I guess I am a sucker for playing with data, but the new Google thing called Ngram viewer is too much fun to resist.
As many people know, Google has been digitising all the literature that it can lay its hands on for some while. They have now made available a new tool based on this stuff. What it lets you do is explore the use of words and phrases as they have occurred over time in the sample that they have made available. They are caling this culturomics, see www.culturomics.org
My first instinct was to explore the word novel. Here I am trying to write them, so I need to knowwhere they sit in the culture. The first graph (fig 1) shows you what comes up. It looks like they are going out of style. I am fifteen years too late.
Like any investigator finding a disappointing result, I immediately began querying the data. How do I know that the sample means anything? According to the paper in Science, (Science DOI: 10.1126/science.1199644) this tool looks at about 5.2 million books, 4% of all the books ever published. It could still be a biased sample and the bias could change over time.

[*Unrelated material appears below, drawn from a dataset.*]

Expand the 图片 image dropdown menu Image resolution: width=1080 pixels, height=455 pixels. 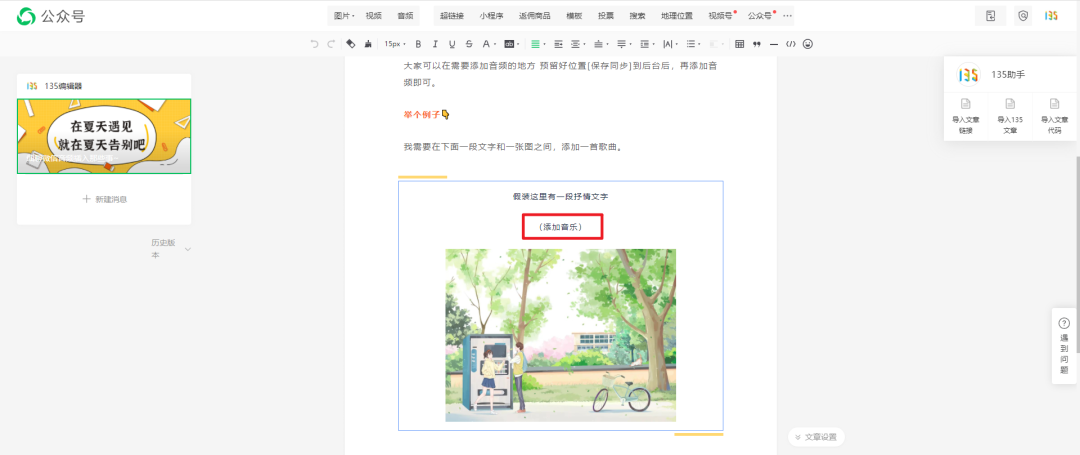[344, 16]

I emailed the authors of the science paper about it and they agreed that I had a point and gave me some more information, but not enough to resolve the question in my mind.
I am stuck with the elephant in the room that so often is never talked about in popular writing in the media; can I rely on the data?

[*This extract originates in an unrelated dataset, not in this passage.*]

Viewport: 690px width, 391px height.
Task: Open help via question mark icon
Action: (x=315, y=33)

What things are constant? I asked myself. I fell back on Benjamin Franklin who said “nothing is certain but death and taxes” and he said it in 1789, before the Google sample starts, so I’m not adding bias or double counting by relying on it. Franklin said this in a letter to one Jean-Baptiste Leroy. By an amazing coincidence, one of the authors of the Science paper is also a Jean-Baptiste. Jean-Baptiste gets no score at all and Benjamin Franklin varies widely, peaking in 1940, so I stuck with death and tax.
Franklin may be right that they are certain, but if this literature is to be believed, our interest in them is not constant (fig 2). I’m still left with the elephant in the room, so I tried elephant, alongside death and tax (fig 3). Elephants live a long time and I don’t think they go in an out of fashion much, so perhaps it is no surprise that they give a relatively constant score.
I tried running novel against elephant, it shows a rise of popularity, as compared to elephants, but it still peaks fifteen years ago. Is my writing career really doomed?
I tried running thriller against elephant because I write thrillers, and I did get some encouragement, thrillers are a lot less popular than elephants but are clearly on the up. Finally, I ran thriller on its own, and it gets better still. I leave you with thriller in the American English data (fig 4), because that’s the most encouraging graph, while I rush to get back to writing before they go out of style.